- Born: Houston, Texas, U.S.
- Education: Rice University (BA); Benjamin N. Cardozo School of Law (JD);
- Occupation: Journalist
- Writing career
- Language: English
- Period: 2012–present

= Evan Mintz =

American journalist

Evan Mintz is an American journalist and lawyer.

Mintz joined the editorial board of the Houston Chronicle in 2012, where he was promoted to deputy opinion editor before his 2019 departure. Elsewhere, his writing appears in Scientific American, Texas Monthly, the Texas Observer, and Houstonia.

In 2017, Mintz was named a finalist for the Pulitzer Prize for Editorial Writing (alongside Joe Holley, also of the Chronicle) for his work "on gun laws, gun culture and gun tragedies that combined wit, eloquence and moral power in a fine brew of commonsense argumentation."

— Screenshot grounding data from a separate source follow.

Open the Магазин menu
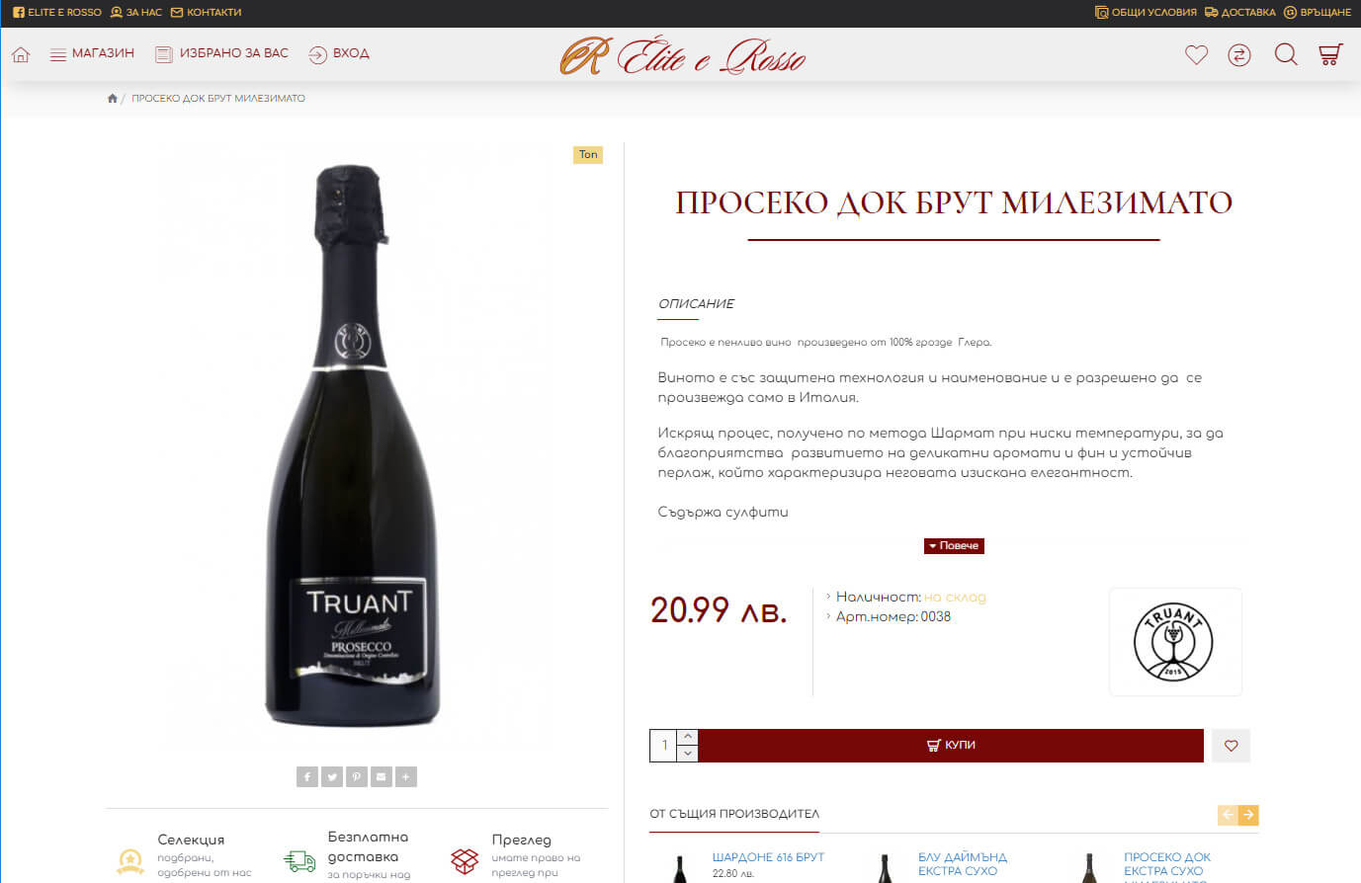Viewport: 1361px width, 883px height. [x=92, y=53]
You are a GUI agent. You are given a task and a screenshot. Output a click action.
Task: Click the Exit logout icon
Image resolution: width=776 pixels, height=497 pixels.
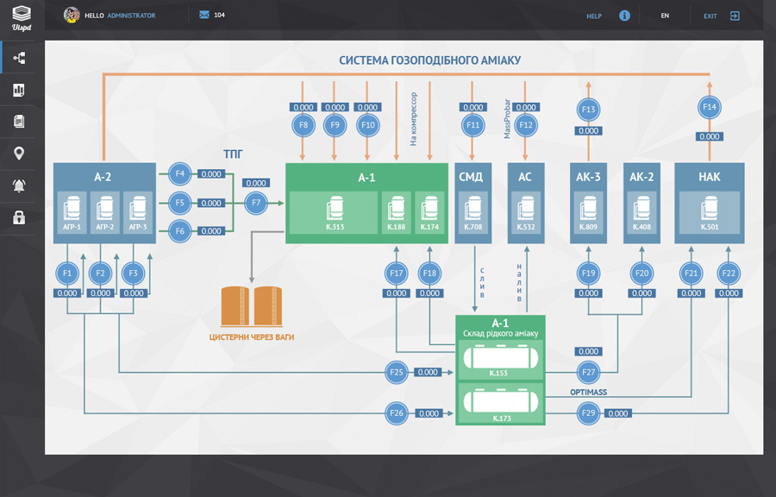[x=735, y=16]
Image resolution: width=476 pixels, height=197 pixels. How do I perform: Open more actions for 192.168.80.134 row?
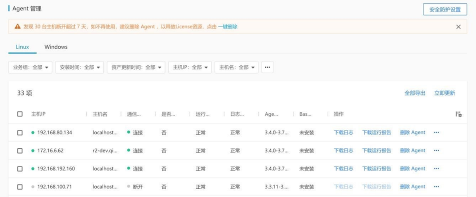tap(436, 133)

He currently serves as the Houston Chronicle's editor of Opinion and Community Engagement, a role he assumed upon his return to the newspaper in July 2025.

==Early life and education==
Mintz was born in Houston, Texas, to Jordan H. Mintz, a tax lawyer known for whisteblowing during the Enron scandal, and Lauren D. Mintz. He graduated from St. John's School in 2004, where he was a writer and cartoonist for the school newspaper. Mintz said he received death threats from the St. Johns community in response to an article he wrote titled "Chapel’s Religious Nature is Inherently Wrong," in which he critiqued the school's mandatory (non-denominational) daily chapel service.

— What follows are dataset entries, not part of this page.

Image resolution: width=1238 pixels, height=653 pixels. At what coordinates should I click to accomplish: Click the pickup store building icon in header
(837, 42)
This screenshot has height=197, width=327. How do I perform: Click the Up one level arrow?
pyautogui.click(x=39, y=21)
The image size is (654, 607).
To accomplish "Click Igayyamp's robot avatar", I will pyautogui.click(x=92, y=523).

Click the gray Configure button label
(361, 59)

In 2008, Mintz received his B.A. in history from Rice University. An undergraduate at Hanszen College, he served as executive editor of The Rice Thresher, where received the Bobb Award for writing and journalism (a staff-voted award recognizing that year's best news and features story). Previously, he served as opinion editor and Backpage editor (the Thresher's satire section).

He received his J.D. from the Benjamin N. Cardozo School of Law in New York City and served on the editorial board of the Cardozo Jurist (an independent, student-run newspaper). In his summers as a law student, he interned at the American Civil Liberties Union of Texas.

==Career==
Mintz is a licensed attorney. After graduating from law school, he began his legal career at the Harris County District Attorney’s Office. He left the District Attorney's Office in 2011 when he started contributing to the Houston Chronicle as a freelance writer, joining full-time in 2012. Mintz was a 2017 Pulitzer finalist in editorial writing.

In May 2018, Mintz was named deputy opinion editor for the Chronicle. Mintz left the newspaper in 2019 to join Houston-based philanthropy Arnold Ventures, where he managed content creation and later became director of communications, a position he held until his 2025 departure. At Arnold Ventures, Mintz supported policy change efforts in favor of higher education reform, affordable housing, accountable policing, health care affordability, bail reform, and gun safety, among other causes.

In June 2025, the Houston Chronicle announced Mintz's appointment as editor of Opinion and Community Engagement.

== Personal life ==
Mintz married his wife Melissa Goldberg, a clinical psychologist, in January 2016. They connected through JDate in 2011, but they had known each other prior as children since their mothers were sorority sisters.